- The market town of Bourne, Lincolnshire, England -

St Peter's Pool

St Peter's Pool in summer

THE HISTORIC CENTRE of the town is St Peter's Pool or the Wellhead for around this natural feature sprang the early settlement that was to become Bourne.

Today, it is a circular, clay-lined and embanked pool reputedly filled by seven springs and would have provided an abundant supply of water for the early settlers. This is a direct contrast to today when water is a valuable commercial commodity and supplies from Bourne are piped to other districts and in times of shortage, St Peter's Pool dries up for weeks at a time and this picturesque part of the town becomes a morass of mud and weeds.

The pool is possibly one of the most ancient sites of artesian water supply in the country and has figured prominently in the development of the town. It now forms part of the memorial gardens and it is this spring, or the stream that flows from it, that gives Bourne its name from the Old English word burna which was common in the early Anglo-Saxon period and is found in its modern form, particularly in Scotland, as burn meaning stream or spring.

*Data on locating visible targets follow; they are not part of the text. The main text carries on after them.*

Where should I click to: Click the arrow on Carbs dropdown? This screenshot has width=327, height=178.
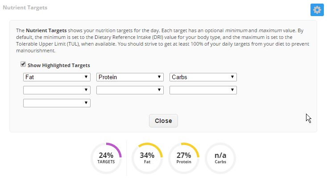pos(232,77)
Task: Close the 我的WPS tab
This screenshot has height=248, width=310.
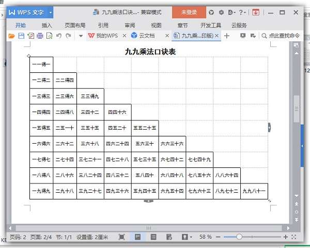Action: [125, 36]
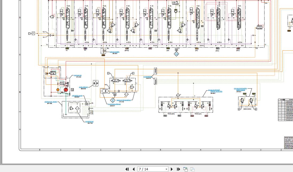Follow the (22) VALVE GP-PILOT-B boom swing link

coord(240,89)
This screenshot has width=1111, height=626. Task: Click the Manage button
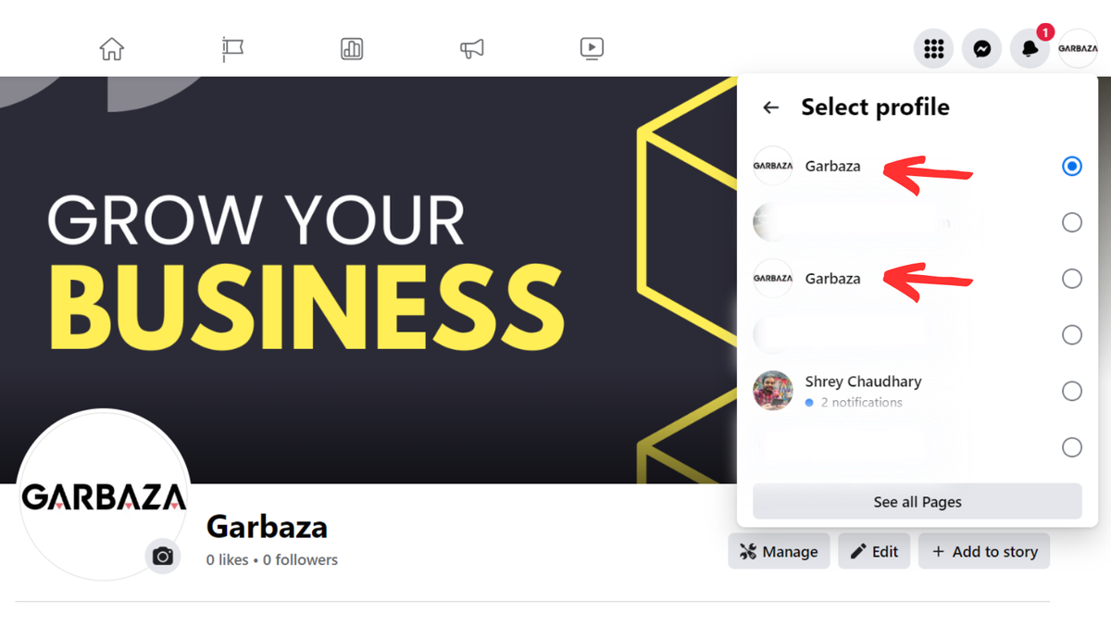pos(779,551)
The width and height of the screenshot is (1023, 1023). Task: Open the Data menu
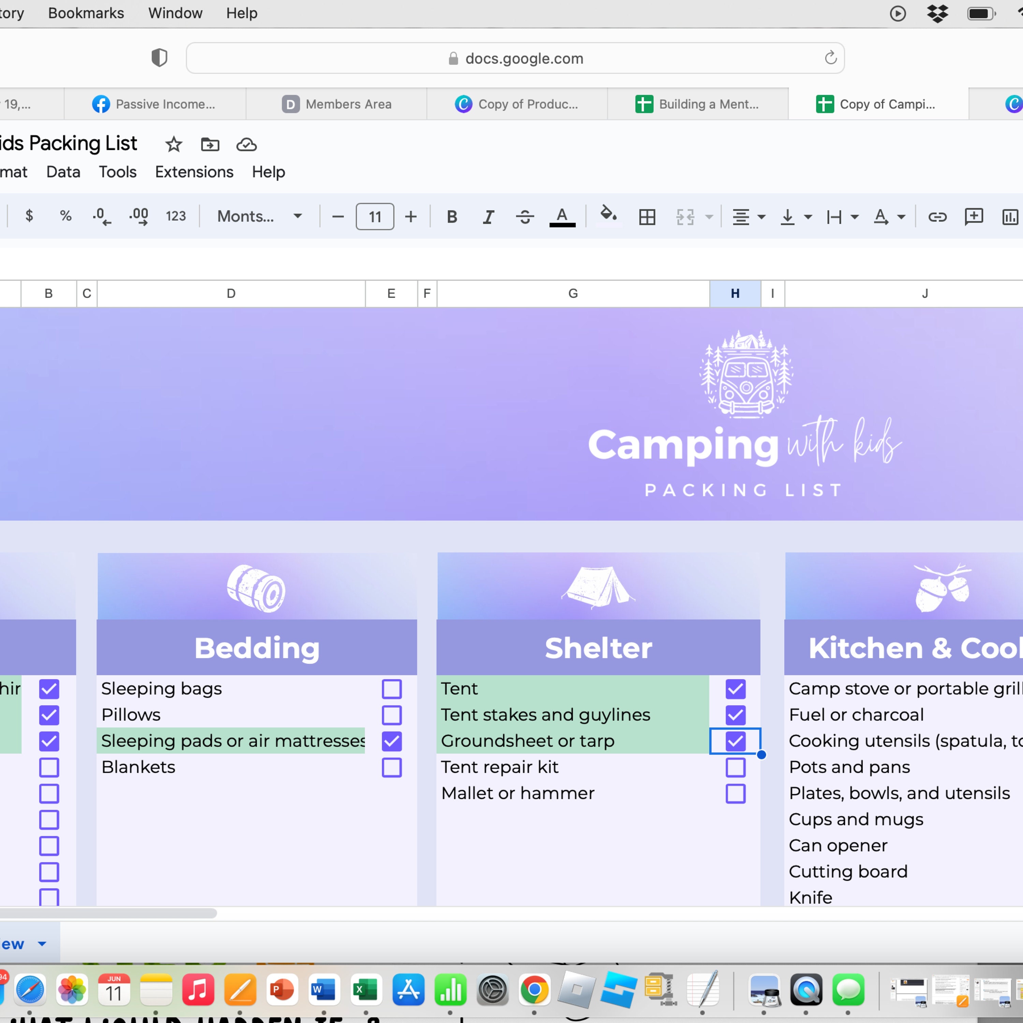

Many other English place names have a similar derivation with burn, borne or bourne as an ending to denote a river or stream in the vicinity.

The footpath that follows the stream past the site of the former St Peter's Hospital, now re-developed by Warners Midland plc as a new printing hall, originally skirted another large pond known as the horse pool, so called because it sloped gently at one end to allow horse and cart together to enter the water to be washed in the clear spring water.

In July 1999, a pair of black swans, indigenous to Australia and Tasmania, made their home at St Peter’s Pool. The black swan is a handsome bird with dark, curly feathers, a bright red bill and white wing feathers that show only in flight. It appears on the armorial standard of Western Australia where the Dutch discovered it in 1697. The Dutch took it to Batavia and thence to Europe where the existence of a black swan was regarded with amazement. Like the mute swan, it has been successfully domesticated and raised in captivity and this pair were a gift from the Wildfowl Trust and a shelter has been made on the side of the pool where they have bred several cygnets every year since, although they are always banished by their parents on reaching adulthood and fly off to live elsewhere.